A customer planned to use Live Partition Mobility (LPM) to move running workloads from frame 2 to frame 1. The steps were: shutdown frame 1, physically move frame 1, recable frame 1 and power it back on, then use LPM to bring the workload from frame 2 to frame 1, and, finally, repeat the process to physically move frame 2.
The task at hand was simple enough, but there was a problem. The physical server that was being moved had been up for 850 days. Do not make the mistake of moving a machine that's been running continuously for more than two years without first logging in and checking on the server's health. Furthermore, make sure you've setup alerting and monitoring of your servers.
I got a call after step one of the customer's plan was complete and the damage had been done. Nonetheless, much can be learned from this episode.
Was errpt showing tons of unread errors? Yes. Had the error log been looked at? No. Had someone cleared the error log before support got involved with the issue? Yes. Was support still able to help? Yes. When you send a snapshot to IBM support, they can access the error log even if it's been cleared from the command line, assuming those errors have not been overwritten in the actual error log file in the meantime.
Were there filesystems full? Yes. In this case one of the culprits was the /var/opt/tivoli/ep/runtime/nonstop/bin/cas_src.sh script, which wrote a file -- /dev/null 2>&1 -- that filled up the / filesystem.
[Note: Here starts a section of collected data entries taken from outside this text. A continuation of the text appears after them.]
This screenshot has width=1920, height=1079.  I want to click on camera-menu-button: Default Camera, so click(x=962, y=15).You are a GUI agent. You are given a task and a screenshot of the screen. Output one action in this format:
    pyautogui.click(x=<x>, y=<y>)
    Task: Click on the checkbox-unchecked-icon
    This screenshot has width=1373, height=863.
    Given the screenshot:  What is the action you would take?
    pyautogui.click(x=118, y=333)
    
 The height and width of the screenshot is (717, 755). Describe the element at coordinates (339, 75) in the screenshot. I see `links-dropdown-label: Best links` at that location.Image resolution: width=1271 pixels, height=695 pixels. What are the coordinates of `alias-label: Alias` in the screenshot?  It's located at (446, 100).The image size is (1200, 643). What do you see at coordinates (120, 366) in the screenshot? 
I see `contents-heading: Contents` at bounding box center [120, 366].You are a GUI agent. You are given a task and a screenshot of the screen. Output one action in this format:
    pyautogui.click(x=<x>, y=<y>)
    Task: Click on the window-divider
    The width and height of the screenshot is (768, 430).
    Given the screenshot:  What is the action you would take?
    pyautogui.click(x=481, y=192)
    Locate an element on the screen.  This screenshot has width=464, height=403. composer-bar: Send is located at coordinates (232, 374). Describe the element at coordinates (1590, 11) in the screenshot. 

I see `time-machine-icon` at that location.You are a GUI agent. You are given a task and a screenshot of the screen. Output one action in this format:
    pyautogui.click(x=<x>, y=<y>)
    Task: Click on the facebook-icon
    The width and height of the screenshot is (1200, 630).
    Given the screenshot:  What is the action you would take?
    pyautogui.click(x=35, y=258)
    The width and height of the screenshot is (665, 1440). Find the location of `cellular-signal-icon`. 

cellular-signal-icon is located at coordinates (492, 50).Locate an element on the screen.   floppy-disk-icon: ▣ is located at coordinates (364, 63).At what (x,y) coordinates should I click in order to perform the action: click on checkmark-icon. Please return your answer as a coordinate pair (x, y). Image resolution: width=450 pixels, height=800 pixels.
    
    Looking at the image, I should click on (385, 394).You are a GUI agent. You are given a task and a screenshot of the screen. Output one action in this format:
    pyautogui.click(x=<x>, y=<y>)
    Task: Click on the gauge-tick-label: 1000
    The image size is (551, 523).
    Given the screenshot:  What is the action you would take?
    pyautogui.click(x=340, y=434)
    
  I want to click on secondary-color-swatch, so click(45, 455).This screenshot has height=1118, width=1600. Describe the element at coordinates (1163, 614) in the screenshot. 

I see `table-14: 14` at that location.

To make matters worse, the machines are part of a shared storage pool, and after the physical move frame 1 would not rejoin the shared storage pool (SSP) cluster. This left only two of four VIO servers as part of the SSP.
It turned out that after the physical move, the network ports weren't working. As a result, Multicast wasn't working. At least getting Multicast back up was easy enough. However, the two VIO servers were still unable to join the cluster, and the third VIO server on frame 2 (vio3) had protected itself by placing rootvg in read-only mode as it logged physical disk errors. So from a 4-VIO server cluster, only one was actually functional, and that one had its own issues. If things weren't fixed quickly, production would be impacted.
The problem with the one operable VIO server was, because it switched to read-only, SSP errors were occurring whenever someone tried to start or stop any of the cluster nodes. In other words, it was keeping the cluster in a locked state:
clstartstop -start -n clustername -m vio3
cluster_utils.c get_cluster_lock 6096 Could not get lock: 2
clmain.c cl_startstop 3030 Could not get clusterwide lock.
Fortunately, rebooting the third VIO server cleared up this issue. And with that, the other VIO servers came back into the SSP cluster. Ultimately, the customer was able to use LPM to move clients to frame 1, which had already been physically moved. This allowed the customer to then shut down frame 2 and physically move it as well.
So what have we learned? Check your error logs. Check your filesystems. Schedule the occasional reboots of your machines. Make sure you're applying patches to your VIO servers and LPARs. Make sure you have good backups.
Finally, note that in this instance, having the capability to perform LPM operations really made a huge difference. Despite the severity of these problems, the users of these systems had no idea that anything had been going on at all.